[Collected data]
= Beginning of Section =

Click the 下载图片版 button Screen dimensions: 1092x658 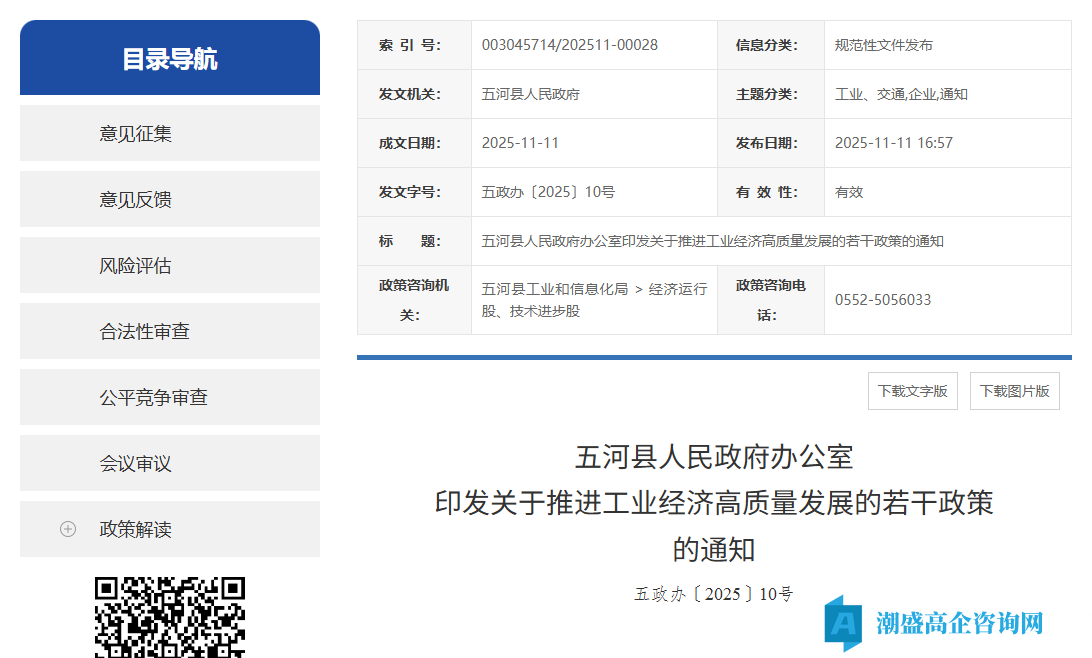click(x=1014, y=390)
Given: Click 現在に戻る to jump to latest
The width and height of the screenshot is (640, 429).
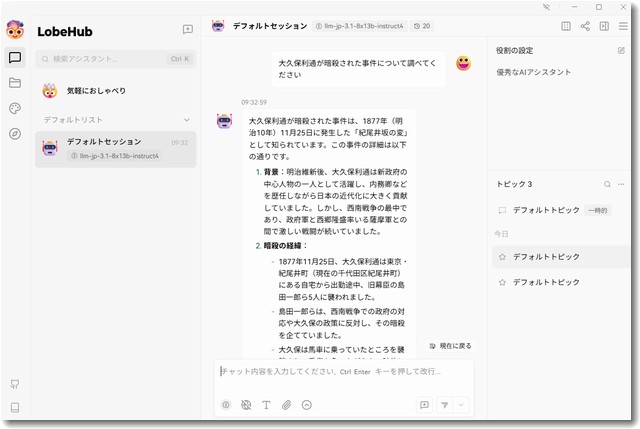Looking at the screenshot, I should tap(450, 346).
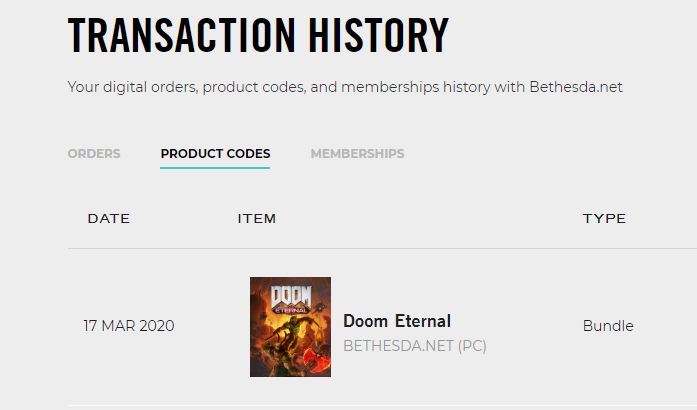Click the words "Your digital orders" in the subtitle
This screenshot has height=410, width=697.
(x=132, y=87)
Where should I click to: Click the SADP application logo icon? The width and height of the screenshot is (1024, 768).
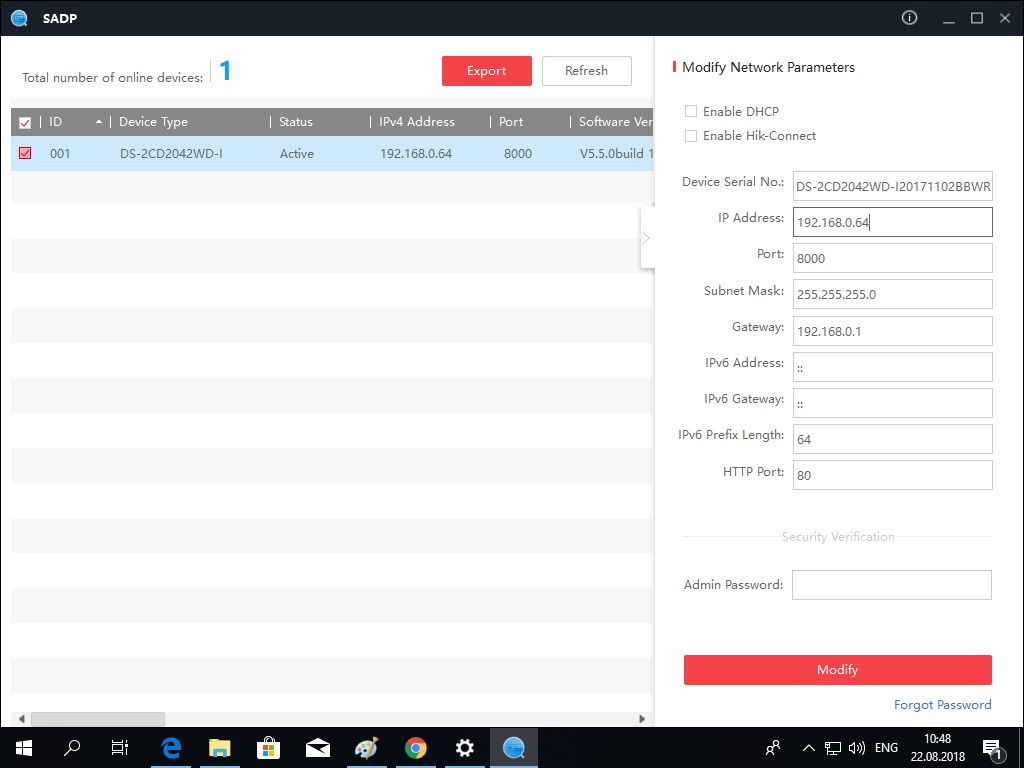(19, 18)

= End of Section =

Work instruction:
Take the line containing "Where should I" as the first and the last line of the records as the end. Print every line in that span exactly, leaving out pictures.

Output of the exercise:
Where should I click to: Click the SADP application logo icon? The width and height of the screenshot is (1024, 768).
(19, 18)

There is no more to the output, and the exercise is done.